The book of course was The Conscience of a Conservative. It sold well despite its origin in Shepardsville, Kentucky, where the Victor Publishing Company put it out. Perhaps sold well because of them. Owning it must have given conservatives a sense of handling a document from the suppressed rightist anti-Washington underground.
"I was born in Arizona in territorial days," Goldwater writes. There's a bit of Daniel Boone about him. He's a throwback, not at all like the eastern establishment guys.The Baltimore Sun reviewer called G's "hard counsel" a bunch of "nonsense." Walter Lippmann scored G's notion of a "great hidden majority in the country" of a large number of conservatives who don't vote but could take over the country if they wanted. When Nixon used his "silent majority" for anti-antiwar purposes in 1968, he was borrowing from Goldwater, although without real Right license to do so.
The book was a kind of rehearsal for 1964. It criticized increasing central-government paternalism at the expense of individual self-reliance. It offered "new" decentralized government as a solution. If Goldwater had been a real southerner, this call would have been nothing more or less than "states' rights" as rhetoric against African American enfranchisement and equal access to school and law. But because Goldwater was a southwesterner, a region with little to no history of slavery, he could avoid that assumption, even as some southern conservatives embraced him as good for segregation.
Should he join the Nixon ticket in '60 as vice presidential candidate? Russell Kirk, a brilliant super-conservative intellectual, wrote that G was "too good and too important...for that powerless post."

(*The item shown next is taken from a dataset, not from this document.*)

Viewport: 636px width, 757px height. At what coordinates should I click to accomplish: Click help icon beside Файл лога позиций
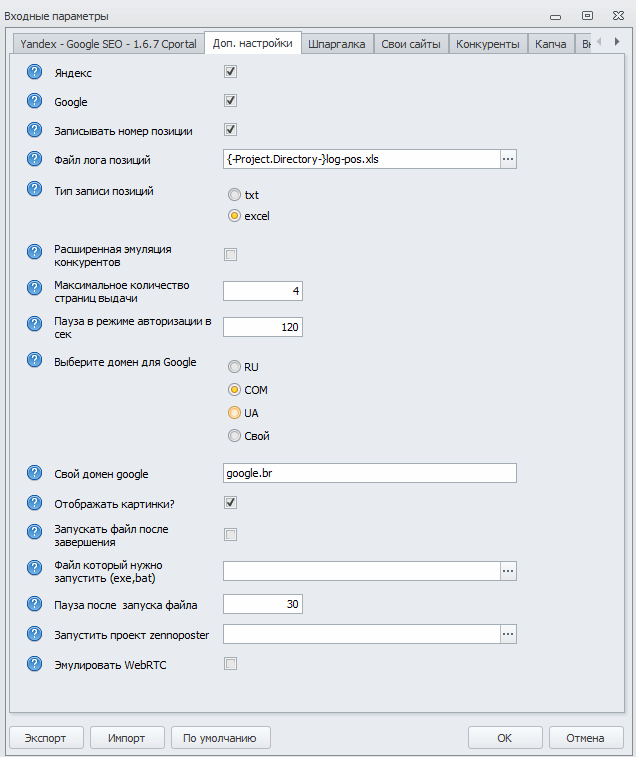pyautogui.click(x=35, y=159)
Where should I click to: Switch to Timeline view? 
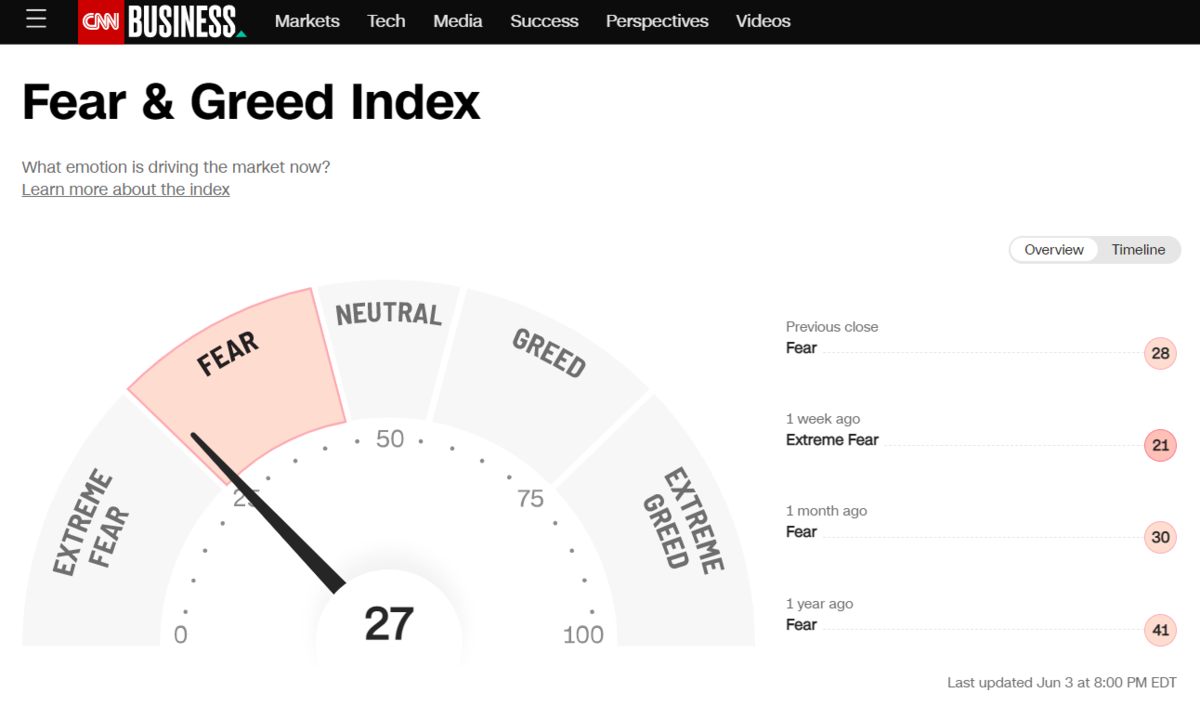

Rocky was a problem for the Goldwaterites. The two men were at opposites ends of Republicanism. Remarkably, they made a joint appearance on Meet the Press in July 1960. I will search for a recording of that!

Is '60 the moment when the end of the end of the Old Left had been reached and the New Left began to emerge? Is it the final ascendancy, in certain scenes at least, of poetic postmodernity? Surely the publication of Donald Allen's The New American Poetry that year suggests this, but then again--once again--we look back on "New" here and see continuity. The rhetoric of the Kennedy-Nixon contest made much less of a dent than everyone (at the time as well as since) claimed, so one wonders why were such great claims made?
Had we come to expect "1960" to be truly ubiquitously modern in a way that the 1950s really were not--not quite? And what specifically does "modern" mean in the Kennedyesque talk then and now about the torch being passed to a new generation, etc.? The First Lady really meant "modernist" when Camelotians said "modern." What about the others across the new young cultural leadership? I've been surprised by how frequently the
"Beat movement" was covered in 1960 in the mainstream press. I was expecting a fair measure but I've found tonnage. 1960 was the year when the figure of the beat was beginning to find acceptance, although still 80% of these stories are mocking, rebels-without-cause condescension. For anyone whose analysis made an impact nationally, do these antipolitical adolescents count as part of the "new young cultural leadership"? No, but rather than the two being opposites, they fall along a Continuum of the New American. Now that's a change for '60.